We see a lot patients with Lyme disease and we do our best to support them. But so many come to us because they have exhausted every avenue. Often times they are told it is all in their head or they have a chronic issue in which they can do nothing about. They are suffering. Lyme is the great mimicker. Not one Lyme patient has come in with the exact same symptoms and most of them have had several previous diagnoses until finally Lyme was targeted. Furthermore, many will go undiagnosed because there are so many Borrelia species. Many have broaden the use of the term Lyme to include all tick-borne diseases. A more correct term would be borreliosis. Testing is often difficult and only focuses on a number of bacteria and other pathogens. Many tests have a high false negative rate, leaving the patient confused about what is happening to them. The MSIDS questionnaire is a good gauge on the probability of Lyme and other tick-borne diseases. Then testing can be done, but it still comes down to trial and error regimen of prescriptions, herbs, and supplements if you are lucky. If you are not, you get bounced around until you find someone willing to help.

So What Now?

Dr. Bredesen talks about a multifaceted approach which is quite similar to what we do. There are three types of Alzheimer’s: inflammatory, atrophic which is hormonal, nutritional deficient, but it tends to be non-inflammatory, and lastly, toxic. There may be a mix of the three types. You could be insulin resistant with a chronic infection, food sensitivity, heavy metal toxicity, and sensitive to pesticides as well. Our typical patient that comes to see us is a mixture of all of these and more. We live in toxic, inflammatory environments. So everything needs to be addressed. Most chronic diseases tend to be addressed in a similar fashion. It is like I have said before chronic diseases are different manifestations of the same root causes.

Our goal is to help people live long, health lives and prevent terrible diseases like these.
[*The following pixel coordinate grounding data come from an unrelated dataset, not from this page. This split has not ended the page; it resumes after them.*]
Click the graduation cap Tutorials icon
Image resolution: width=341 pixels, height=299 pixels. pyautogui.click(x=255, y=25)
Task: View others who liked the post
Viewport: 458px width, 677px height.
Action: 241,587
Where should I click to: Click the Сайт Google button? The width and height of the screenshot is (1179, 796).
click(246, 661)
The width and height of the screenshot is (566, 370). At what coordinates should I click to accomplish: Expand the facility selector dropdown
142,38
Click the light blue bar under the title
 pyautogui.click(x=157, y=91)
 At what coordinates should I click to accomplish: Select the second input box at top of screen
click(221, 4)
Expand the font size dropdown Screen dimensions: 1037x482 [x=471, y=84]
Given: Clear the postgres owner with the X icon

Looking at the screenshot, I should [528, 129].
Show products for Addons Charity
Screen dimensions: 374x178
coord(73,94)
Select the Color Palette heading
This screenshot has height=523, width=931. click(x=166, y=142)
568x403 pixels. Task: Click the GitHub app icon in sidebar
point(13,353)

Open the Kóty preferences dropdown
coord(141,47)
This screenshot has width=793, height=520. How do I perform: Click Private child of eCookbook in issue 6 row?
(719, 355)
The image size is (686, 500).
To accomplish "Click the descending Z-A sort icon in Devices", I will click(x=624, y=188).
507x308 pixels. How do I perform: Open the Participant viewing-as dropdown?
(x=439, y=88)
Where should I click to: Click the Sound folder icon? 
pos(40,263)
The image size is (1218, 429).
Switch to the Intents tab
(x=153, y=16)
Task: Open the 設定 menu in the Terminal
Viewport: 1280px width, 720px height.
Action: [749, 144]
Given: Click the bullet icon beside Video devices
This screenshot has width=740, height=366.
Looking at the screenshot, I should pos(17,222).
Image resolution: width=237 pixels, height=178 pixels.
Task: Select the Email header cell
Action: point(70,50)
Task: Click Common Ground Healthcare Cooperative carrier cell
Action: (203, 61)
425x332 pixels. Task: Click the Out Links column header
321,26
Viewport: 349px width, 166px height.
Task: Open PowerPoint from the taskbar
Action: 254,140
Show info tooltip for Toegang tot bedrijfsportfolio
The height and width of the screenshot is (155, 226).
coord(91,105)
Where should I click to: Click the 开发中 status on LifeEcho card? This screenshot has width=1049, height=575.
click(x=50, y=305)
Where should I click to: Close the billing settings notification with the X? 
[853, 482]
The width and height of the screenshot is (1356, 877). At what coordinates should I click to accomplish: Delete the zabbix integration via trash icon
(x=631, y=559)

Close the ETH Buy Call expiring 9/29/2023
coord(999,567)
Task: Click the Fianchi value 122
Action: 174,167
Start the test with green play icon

So we do our best to support each of our patients with lab work analysis, herbs and supplements, adjustments, myofascial releasing, and nutritional consultations. It is a multifaceted approach to a multifactoral problem. We do not want to leave one stone unturned. So our approach is holistic meaning the whole body. Since we have many different organ systems that are interdependently related, each one needs to be evaluated. As applied kinesiologists and chiropractic physicians, we are well-trained in the musculoskeletal system and its relation to the other systems. Applied kinesiology is just another tool in our bag to help diagnose and support patients.

With that being said, we utilize these tools to look for ways to support our patients with or suspected Lyme diagnoses. Often times we find several herbs that are invaluable in the care of our clients. Some have chelating properties, others are especially good at supporting those with chronic infections. Takesumi for instance is carbonized bamboo. It is excellent at detoxification and binding harmful substances. Golden Thread or Chinese coptis has been used for thousands of years as a broad-spectrum antimicrobial. It is a good herb for supporting those with persistent infections.

Diet is an essential part of being holistic. Without it, we would have little to help with as doctors. Many have food sensitivities so those need to be evaluated but in addition to this is the chronic plague of insulin resistance. It is growing rapidly in our country. That is why I will be devoting a whole article to that and Alzheimer’s in the coming weeks. To put it simply, it must be addressed and the lifestyle of the client adjusted accordingly.